Perspective Papers provide a critique of the assumptions and calculations used in the Analysis Paper, and provide another expert opinion on this solution to climate change.





An Analysis of Methane Mitigation as a Response to Climate Change, by Prof. Dr. Claudia Kemfert and Wolf-Peter Schill. Released by the Copenhagen Consensus Center, August 14 2009
 
 
A Perspective Paper on Methane Mitigation as a Response to Climate Change, by Dr. Daniel Johansson and Dr. Fredrik Hedenus. Released by the Copenhagen Consensus Center, August 14 2009
 
 
A Perspective Paper on Methane Mitigation as a Response to Climate Change, by David Anthoff. Released by the Copenhagen Consensus Center, August 14, 2009
 
 

Prof. Dr. Claudia Kemfert

Author of An Analysis of Methane Mitigation as a Response to Climate Change. Prof. Dr.
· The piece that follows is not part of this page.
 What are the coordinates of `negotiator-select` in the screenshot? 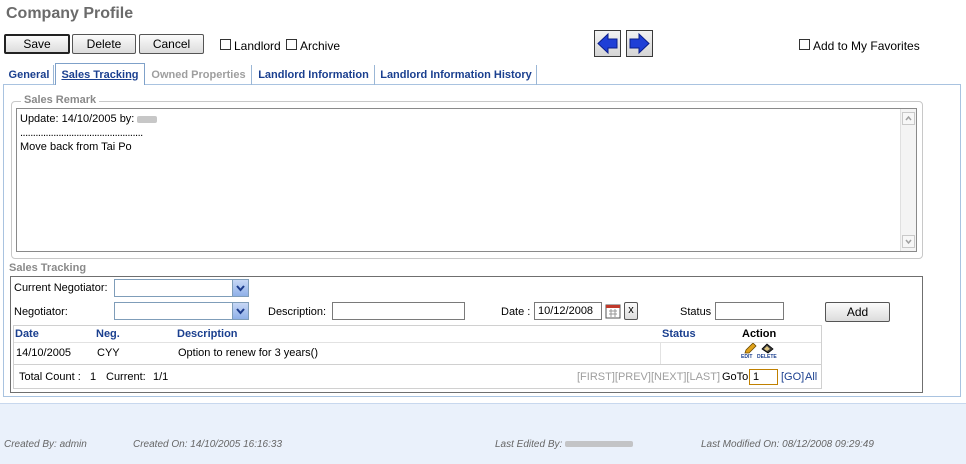 It's located at (182, 311).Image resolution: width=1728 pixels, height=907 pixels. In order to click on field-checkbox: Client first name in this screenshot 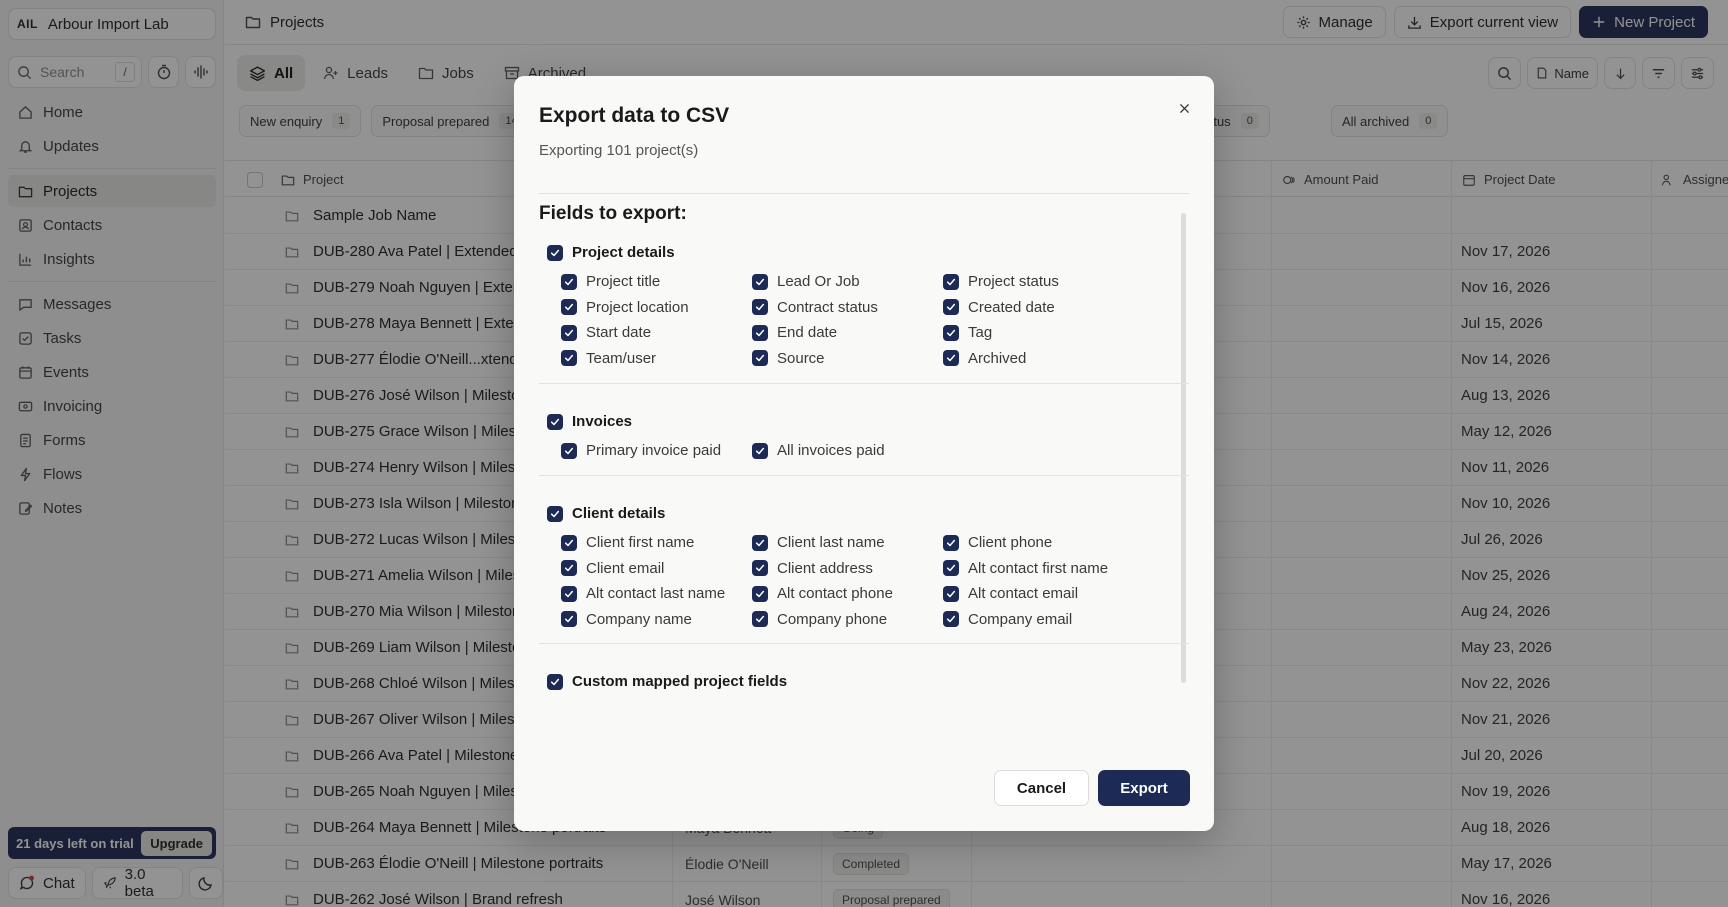, I will do `click(628, 542)`.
Claudia Kemfert is head of the Department of Energy, Transportation, Environment at the German Institute of Economic Research (DIW Berlin), and Professor of Energy Economics and Sustainability at the Hertie School of Governance (HSoG). From 2004 to 2009, she was Professor of Environmental Economics at Humboldt-University Berlin. She is an expert in the areas of energy and climate economics.

Wolf-Peter Schill

Co-author of An Analysis of Methane Mitigation as a Response to Climate Change. Wolf-Peter Schill is Research Associate at the Department of Energy, Transportation, Environment at the German Institute of Economic Research (DIW Berlin). His fields of interest are economics of climate change, renewable energy and electricity markets.

Dr. David Anthoff

Author of A Perspective Paper on Methane Mitigation as a Response to Climate Change. Dr. David Anthoff is an environmental economist working on climate change. He is a post doctoral associate of the Economic and Social Research Institute (Dublin) and a freelance consultant on climate change issues. He holds a PhD in Economics from Hamburg University and the International Max Planck Research School on Earth System Modelling, a MSc in Environmental Change and Management from the University of Oxford and a M.Phil. in Philosophy from LMU Munich. In the autumn of 2008, he was a visiting research fellow at the Smith School of Enterprise and the Environment, University of Oxford.

Dr. Daniel Johansson

Author of A Perspective Paper on Methane Mitigation as a Response to Climate Change. Dr. Daniel Johansson is a post-doc at the Division of Physical Resource Theory, Department of Energy and Environment at Chalmers University of Technology. Dr. Johansson's main research interests are related to energy and climate change economics and policy.

Dr. Fredrik Hedenus

Dr. Fredrik Hedenus is a researcher at the Department of Physical Resource Theory, Chalmers University of Technology. His research interests include greenhouse gas emissions from food, energy system modelling, energy security and technological change.